You can order custom pans from Bass http://www.bassequipment.com/foundations/store/scresults.asp?category=230*Cage_Pans
You can also go to home depot, a lot of people buy their plastic concrete mixing tubs they have there which fit perfectly once you cut a bit off the rim or something like that.
I think cardboard wouldn't be sturdy, it'd get chewed and dragged into the cage, and worst it would smell very bad once it got soaked in urine.


----------



## moonkissed (Dec 26, 2011)

Don't use cardboard you will have to take it off and add new every week and it will get gross and chewed on.

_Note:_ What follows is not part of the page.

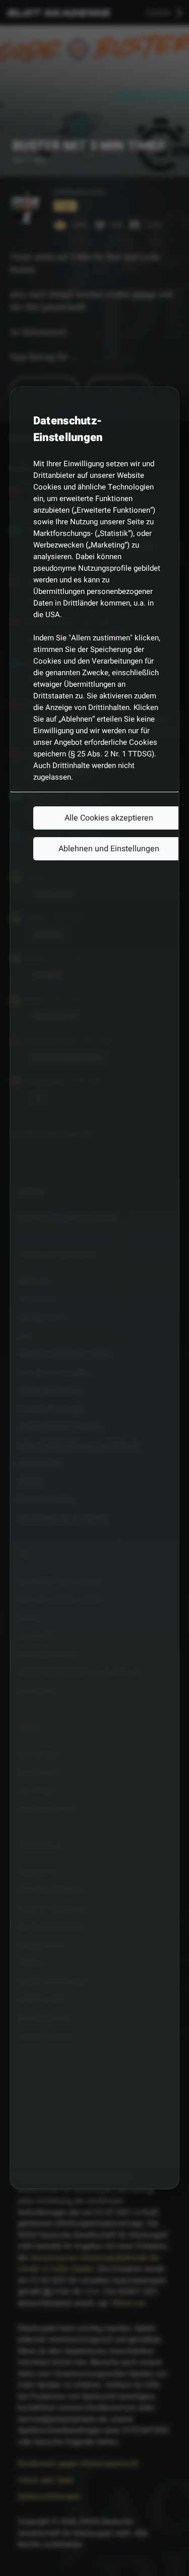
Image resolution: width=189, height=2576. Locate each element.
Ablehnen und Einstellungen (108, 849)
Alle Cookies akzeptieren (109, 818)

The pans Coffeebean linked are great.

I recently just decided to use the cement mixing tubs from Home Depot & OMG I LOVE them. They are super cheap less than $15 each. You do have to trim a small bit off. Along one edge there is a 3 ring hole, trim right to that. Someone suggested to me to use a utility knife but it was too thick for me to do that. I just cut it off with wire cutters lmao. But it worked. I'm not strong or handy and I did it. Not super fun but I did it for two bins easily enough.

I love these because they are the perfect height, very easy to clean.

It is the large, I think 21 gallons size.


----------



## Cjmorris27 (Apr 8, 2017)

you misunderstand.lol.I have bins and Im downsizing and already switching to mixing pans,but I have a critter nation cag that I love just want to find viable ways to reduce messes.lol


----------



## Cjmorris27 (Apr 8, 2017)

sn.that's a pic I got before I got it ,I have cleaned it and put bedding and my pets in it.lol


----------



## Coffeebean (Jan 6, 2017)

No the bins go inside the critter nation like this (not mine)


----------



## Cjmorris27 (Apr 8, 2017)

ahhh


----------



## Cjmorris27 (Apr 8, 2017)

I found this on the critternation site,they make replacement pants galvanized and stainless steel,which I plan on getting stainless steel,but not through them,ill get them custom made at my local metal shop in town for a fraction of the cost


----------